Exercise aim:
All of the data is to be set down again without alteration.

Collected data:
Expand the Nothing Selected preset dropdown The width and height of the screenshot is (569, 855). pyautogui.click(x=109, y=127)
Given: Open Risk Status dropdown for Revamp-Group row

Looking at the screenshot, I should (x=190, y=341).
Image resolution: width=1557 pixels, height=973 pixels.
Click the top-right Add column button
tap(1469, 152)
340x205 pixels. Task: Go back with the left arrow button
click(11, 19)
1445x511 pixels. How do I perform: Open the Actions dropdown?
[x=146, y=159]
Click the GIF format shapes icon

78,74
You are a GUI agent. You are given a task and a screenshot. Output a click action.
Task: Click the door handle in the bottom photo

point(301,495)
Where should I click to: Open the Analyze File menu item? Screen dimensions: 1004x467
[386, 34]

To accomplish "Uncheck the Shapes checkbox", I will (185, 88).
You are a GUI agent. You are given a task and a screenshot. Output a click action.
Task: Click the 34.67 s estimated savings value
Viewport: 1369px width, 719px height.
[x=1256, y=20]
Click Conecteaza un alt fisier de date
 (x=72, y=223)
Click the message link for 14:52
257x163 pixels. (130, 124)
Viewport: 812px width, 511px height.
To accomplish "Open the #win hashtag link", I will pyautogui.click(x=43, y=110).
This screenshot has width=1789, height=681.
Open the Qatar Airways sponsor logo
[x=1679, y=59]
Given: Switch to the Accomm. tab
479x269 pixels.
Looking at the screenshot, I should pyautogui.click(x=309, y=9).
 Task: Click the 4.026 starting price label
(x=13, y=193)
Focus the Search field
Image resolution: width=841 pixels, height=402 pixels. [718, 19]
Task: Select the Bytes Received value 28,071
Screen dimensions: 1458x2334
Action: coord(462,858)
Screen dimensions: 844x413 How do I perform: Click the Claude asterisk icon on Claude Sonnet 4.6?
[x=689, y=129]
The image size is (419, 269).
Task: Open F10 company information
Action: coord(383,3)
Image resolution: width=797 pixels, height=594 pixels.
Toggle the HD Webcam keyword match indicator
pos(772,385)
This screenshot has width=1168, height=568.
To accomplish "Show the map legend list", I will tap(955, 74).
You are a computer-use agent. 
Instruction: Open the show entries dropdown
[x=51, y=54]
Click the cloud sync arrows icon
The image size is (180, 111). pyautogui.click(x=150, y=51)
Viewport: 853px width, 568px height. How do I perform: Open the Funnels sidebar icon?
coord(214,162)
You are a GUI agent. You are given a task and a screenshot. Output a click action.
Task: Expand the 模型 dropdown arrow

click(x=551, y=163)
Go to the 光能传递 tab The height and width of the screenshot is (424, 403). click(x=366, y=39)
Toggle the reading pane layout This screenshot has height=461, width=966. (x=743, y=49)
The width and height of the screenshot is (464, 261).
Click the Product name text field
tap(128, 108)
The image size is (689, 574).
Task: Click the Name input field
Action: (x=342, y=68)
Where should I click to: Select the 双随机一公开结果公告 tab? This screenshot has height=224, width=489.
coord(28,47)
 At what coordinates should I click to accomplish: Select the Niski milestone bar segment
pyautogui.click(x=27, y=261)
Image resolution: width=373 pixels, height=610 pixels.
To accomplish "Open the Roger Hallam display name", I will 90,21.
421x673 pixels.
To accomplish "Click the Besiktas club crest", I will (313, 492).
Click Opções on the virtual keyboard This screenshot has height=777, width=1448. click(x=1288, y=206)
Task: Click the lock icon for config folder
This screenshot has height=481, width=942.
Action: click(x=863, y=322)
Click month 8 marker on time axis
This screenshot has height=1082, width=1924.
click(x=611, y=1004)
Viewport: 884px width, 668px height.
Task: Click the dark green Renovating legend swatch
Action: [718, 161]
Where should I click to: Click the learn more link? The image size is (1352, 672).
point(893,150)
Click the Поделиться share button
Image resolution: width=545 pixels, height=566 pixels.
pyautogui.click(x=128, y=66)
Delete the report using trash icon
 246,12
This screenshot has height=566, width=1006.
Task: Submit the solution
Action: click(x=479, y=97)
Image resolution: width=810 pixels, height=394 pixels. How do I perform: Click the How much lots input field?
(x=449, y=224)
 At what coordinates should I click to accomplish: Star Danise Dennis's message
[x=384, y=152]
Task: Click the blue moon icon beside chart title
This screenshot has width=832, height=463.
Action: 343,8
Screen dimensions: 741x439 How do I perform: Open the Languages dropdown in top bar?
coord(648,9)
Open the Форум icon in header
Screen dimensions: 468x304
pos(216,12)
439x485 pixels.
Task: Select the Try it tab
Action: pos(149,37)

Result of this task:
Expand the Nothing Selected preset dropdown The width and height of the screenshot is (569, 855). pyautogui.click(x=109, y=127)
Given: Open Risk Status dropdown for Revamp-Group row

Looking at the screenshot, I should (x=190, y=341).
Image resolution: width=1557 pixels, height=973 pixels.
Click the top-right Add column button
tap(1469, 152)
340x205 pixels. Task: Go back with the left arrow button
click(11, 19)
1445x511 pixels. How do I perform: Open the Actions dropdown?
[x=146, y=159]
Click the GIF format shapes icon

78,74
You are a GUI agent. You are given a task and a screenshot. Output a click action.
Task: Click the door handle in the bottom photo

point(301,495)
Where should I click to: Open the Analyze File menu item? Screen dimensions: 1004x467
[386, 34]

To accomplish "Uncheck the Shapes checkbox", I will (185, 88).
You are a GUI agent. You are given a task and a screenshot. Output a click action.
Task: Click the 34.67 s estimated savings value
Viewport: 1369px width, 719px height.
[x=1256, y=20]
Click Conecteaza un alt fisier de date
 (x=72, y=223)
Click the message link for 14:52
257x163 pixels. (130, 124)
Viewport: 812px width, 511px height.
To accomplish "Open the #win hashtag link", I will pyautogui.click(x=43, y=110).
This screenshot has width=1789, height=681.
Open the Qatar Airways sponsor logo
[x=1679, y=59]
Given: Switch to the Accomm. tab
479x269 pixels.
Looking at the screenshot, I should pyautogui.click(x=309, y=9).
 Task: Click the 4.026 starting price label
(x=13, y=193)
Focus the Search field
Image resolution: width=841 pixels, height=402 pixels. [718, 19]
Task: Select the Bytes Received value 28,071
Screen dimensions: 1458x2334
Action: coord(462,858)
Screen dimensions: 844x413 How do I perform: Click the Claude asterisk icon on Claude Sonnet 4.6?
[x=689, y=129]
The image size is (419, 269).
Task: Open F10 company information
Action: coord(383,3)
Image resolution: width=797 pixels, height=594 pixels.
Toggle the HD Webcam keyword match indicator
pos(772,385)
This screenshot has width=1168, height=568.
To accomplish "Show the map legend list", I will tap(955, 74).
You are a computer-use agent. 
Instruction: Open the show entries dropdown
[x=51, y=54]
Click the cloud sync arrows icon
The image size is (180, 111). pyautogui.click(x=150, y=51)
Viewport: 853px width, 568px height. How do I perform: Open the Funnels sidebar icon?
coord(214,162)
You are a GUI agent. You are given a task and a screenshot. Output a click action.
Task: Expand the 模型 dropdown arrow

click(x=551, y=163)
Go to the 光能传递 tab The height and width of the screenshot is (424, 403). click(x=366, y=39)
Toggle the reading pane layout This screenshot has height=461, width=966. (x=743, y=49)
The width and height of the screenshot is (464, 261).
Click the Product name text field
tap(128, 108)
The image size is (689, 574).
Task: Click the Name input field
Action: (x=342, y=68)
Where should I click to: Select the 双随机一公开结果公告 tab? This screenshot has height=224, width=489.
coord(28,47)
 At what coordinates should I click to accomplish: Select the Niski milestone bar segment
pyautogui.click(x=27, y=261)
Image resolution: width=373 pixels, height=610 pixels.
To accomplish "Open the Roger Hallam display name", I will 90,21.
421x673 pixels.
To accomplish "Click the Besiktas club crest", I will (313, 492).
Click Opções on the virtual keyboard This screenshot has height=777, width=1448. click(x=1288, y=206)
Task: Click the lock icon for config folder
This screenshot has height=481, width=942.
Action: click(x=863, y=322)
Click month 8 marker on time axis
This screenshot has height=1082, width=1924.
click(x=611, y=1004)
Viewport: 884px width, 668px height.
Task: Click the dark green Renovating legend swatch
Action: [718, 161]
Where should I click to: Click the learn more link? The image size is (1352, 672).
point(893,150)
Click the Поделиться share button
Image resolution: width=545 pixels, height=566 pixels.
pyautogui.click(x=128, y=66)
Delete the report using trash icon
 246,12
This screenshot has height=566, width=1006.
Task: Submit the solution
Action: click(x=479, y=97)
Image resolution: width=810 pixels, height=394 pixels. How do I perform: Click the How much lots input field?
(x=449, y=224)
 At what coordinates should I click to accomplish: Star Danise Dennis's message
[x=384, y=152]
Task: Click the blue moon icon beside chart title
This screenshot has width=832, height=463.
Action: 343,8
Screen dimensions: 741x439 How do I perform: Open the Languages dropdown in top bar?
coord(648,9)
Open the Форум icon in header
Screen dimensions: 468x304
pos(216,12)
439x485 pixels.
Task: Select the Try it tab
Action: pos(149,37)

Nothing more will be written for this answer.